The Archbishop of York, Stephen Cottrell, participated in an ecumenical service at the Basilica of St Paul’s Outside the Walls in Rome today, during the Week of Prayer for Christian Unity. The occasion also marked the farewell of Archbishop Ian Ernest, concluding his role as the Archbishop of Canterbury’s Personal Representative to the Holy See and Director of the Anglican Centre in Rome.
The service of Vespers combined with Archbishop Ian’s farewell ceremony celebrated his contributions over the past five years.
Reflecting on this, Archbishop Stephen said: “It was a joy to return to the Anglican Centre in Rome and a privilege to mark the end of Archbishop Ian’s remarkable time of service. Archbishop Ian has been an inspiring advocate for Christian unity, demonstrating a deep commitment to building bridges across denominations. Ending his tenure with an ecumenical service during the Week of Prayer for Christian Unity was a fitting tribute. The Anglican Centre exemplifies a living commitment to the full, visible unity of the Church, fostering conversation through worship, hospitality, and education. By working collaboratively with all Christians, it continues to strengthen the bond between the Anglican Church and the Holy See.”
Archbishop Ian Ernest said: "All of us have responsibilities—whether a doctor healing, a teacher guiding, or a parent nurturing. The task may feel heavy, but when we allow the grace of God to flow through us, He will guide us. Everything I’ve done in fostering the bond between the Roman Catholic Church and the Anglican Communion has been made possible through His grace."
And speaking of what comes next he said: “I wish to give myself some time of rest and some moments of reflection on my life and the various callings I have had from God These moments rooted in prayer will surely help me to discern the way forward.”
The farewell address delivered by Archbishop Stephen at St Paul’s Outside the Walls is available below:
It is my honour, in this Week of Prayer for Christian Unity, to be with you at this service and to bring greetings from the Church of England, and on behalf of the whole Anglican Communion to give thanks for the tenaciously faithful and enormously kind ministry of Archbishop Ian Ernest as Director of the Anglican Centre here in Rome and as the Archbishop of Canterbury’s envoy to the Holy See and for the companionship and witness of his wife Kamla.
As followers of Jesus Christ we believe that all human beings are made in the image of God. This means made in the image of God the Holy Trinity, and therefore made for community, and we can never be the people - or the Church - we are meant to be until we discover this. Until it is revealed in us.
Therefore, if we find ourselves asking, ‘Why another week of prayer for unity and unity still no closer? Unity for what?’ we answer, because it is the will and prayer of Christ for his Church. And because God is one. And because the unity of God is the beginning and the end of Christian life, and the means of discovering human identity in Christ.
Unity is the gospel we proclaim – a unity the human heart longs for and the world so urgently needs.
Therefore, for the church on earth, unity cannot be an option. It is a gift to be enjoyed not a reward to be earned. Something given; ours because of who God is and because of what God has done in Christ. It is something to be maintained by the humility, gentleness and faithfulness of the lives we lead (see Ephesians 4.2).

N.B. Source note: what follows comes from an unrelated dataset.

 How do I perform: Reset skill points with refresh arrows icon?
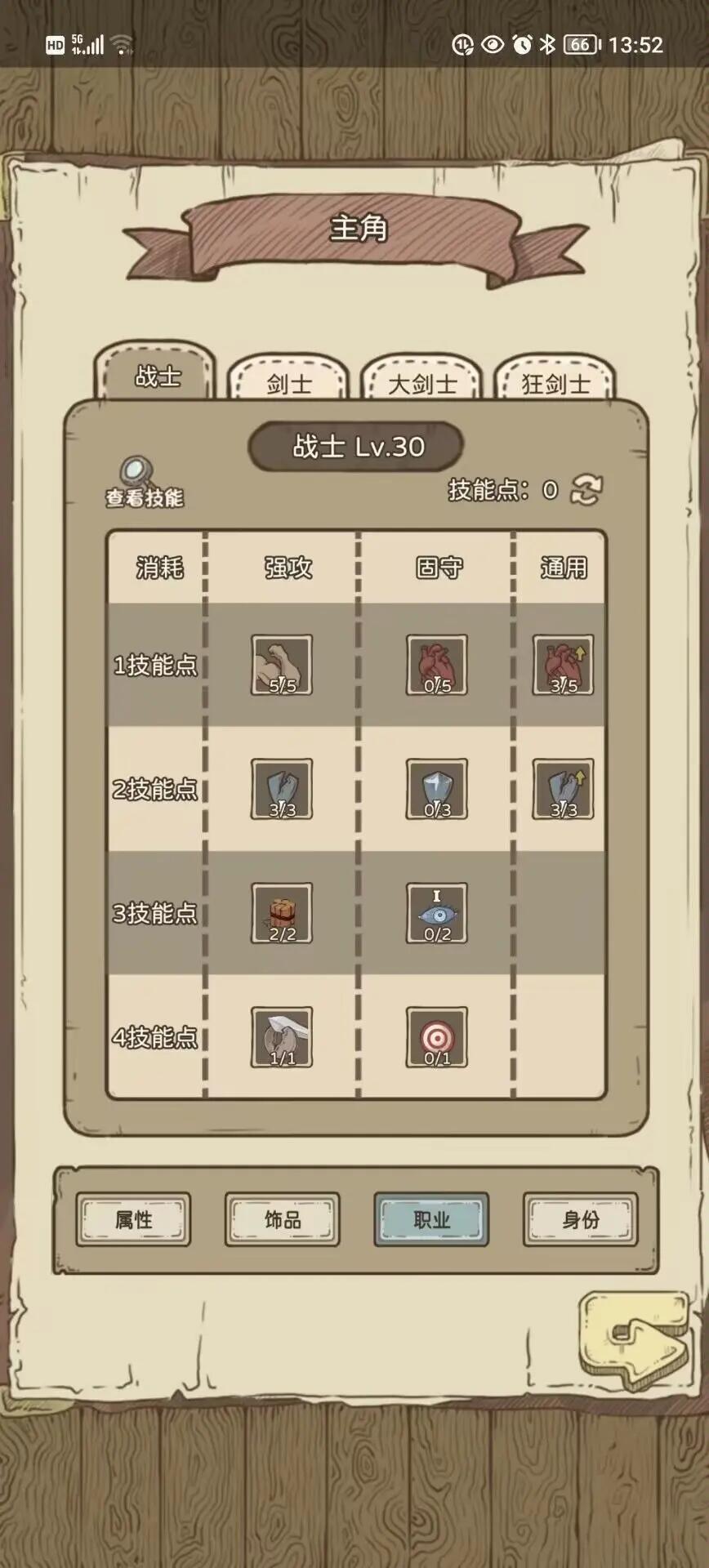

We have seen so much of this faithfulness in Archbishop Ian’s and Kamla’s hospitality and ministry and in the friendships they have built, not least with the Holy Father himself; friendships that have honoured difference as well as yearning for unity.

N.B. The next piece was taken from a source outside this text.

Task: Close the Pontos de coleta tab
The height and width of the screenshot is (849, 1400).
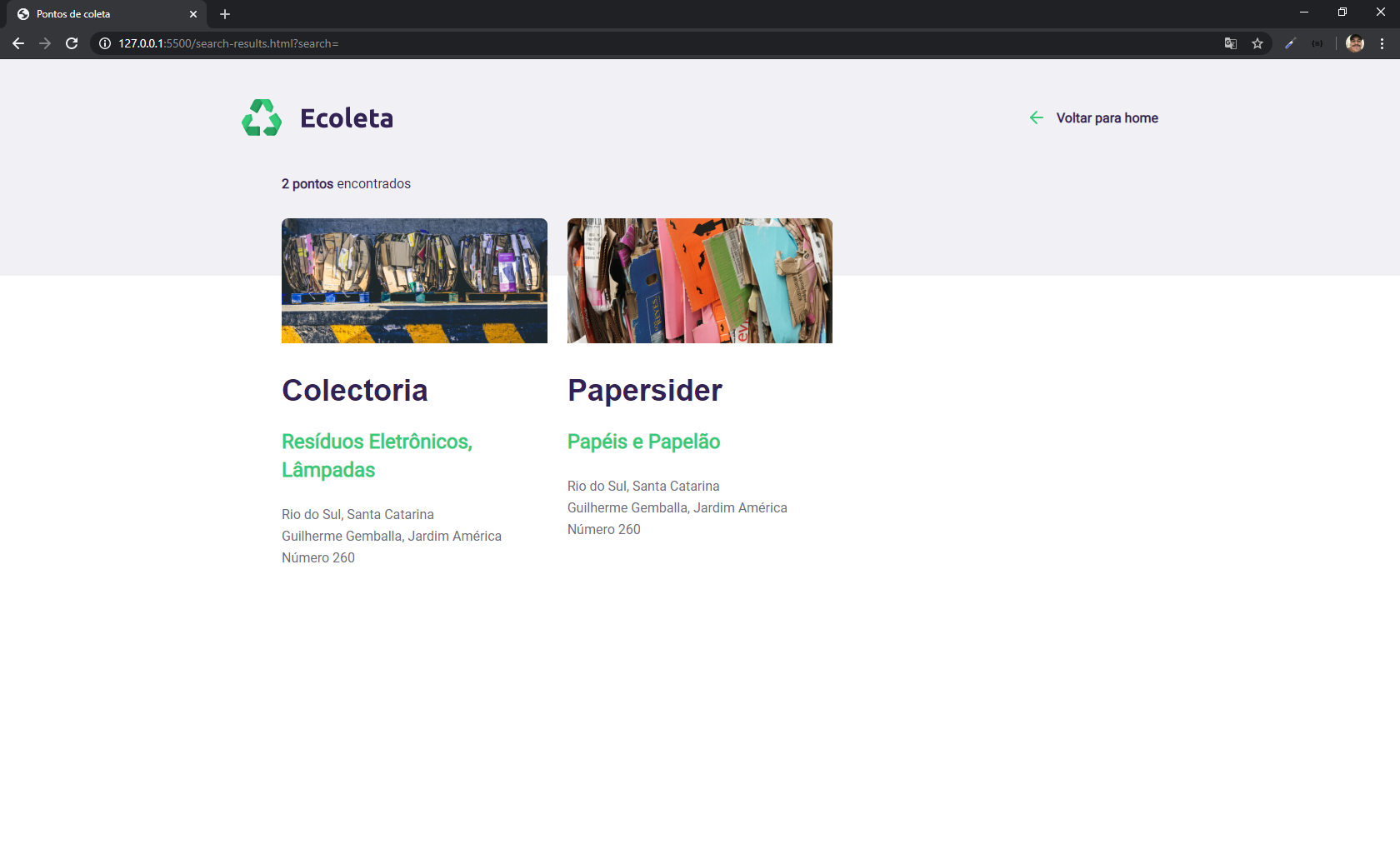Action: (x=193, y=13)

Karl Rahner once wrote that –
‘Ultimately only one thing can give unity in the Church on the human level: the love which allows another to be different, even when it does not understand him.’i
The Church is Christ’s body here on earth. A body which is one. A body which contains difference. Our baptism is into the dying and rising of Christ and incorporates us into his body. We are different. And we are one. Therefore the unity of the church is not an uncompleted work of art, something abandoned that needs finishing, but an already existing masterpiece, created by God, and intimately united to the life of God in Trinity.
Here on earth it may be tarnished and neglected, and because of this the world we are called to serve is aghast that we who speak for the unity of God are so disunited ourselves.
It needs restoring. And this will involve much listening to each other and learning from each other in the different limbs of our Christian traditions so that a deepening and intimate love for each other will become the means whereby Christ is revealed. And the world believes.
Yes, there are still disagreements. But is there a more important message for our world to hear today than it is possible for those who disagree to live together in love?
The Anglican Centre and the Anglican Church remains deeply committed to this ecumenical endeavour; not to create unity, but to reveal it. To receive as well as to give.
‘This is the commandment we have from God’ says John, ‘Those who love God must love their brothers and sisters also.’ (1 John 4. 21)
Then we will enjoy our differences, grow in ever more beautifully diverse expressions, become the church we are meant to be in a community of communities, in covenant relationship, and serve the needs of God’s world and answer its deepest longing, which is to live together in peace.
As the English Anglican poet W. H Auden has said: ‘We must love one another or die.’
- iKarl Rahner, The Heart of Rahner, Burn & Oates, 1980, Pg 113.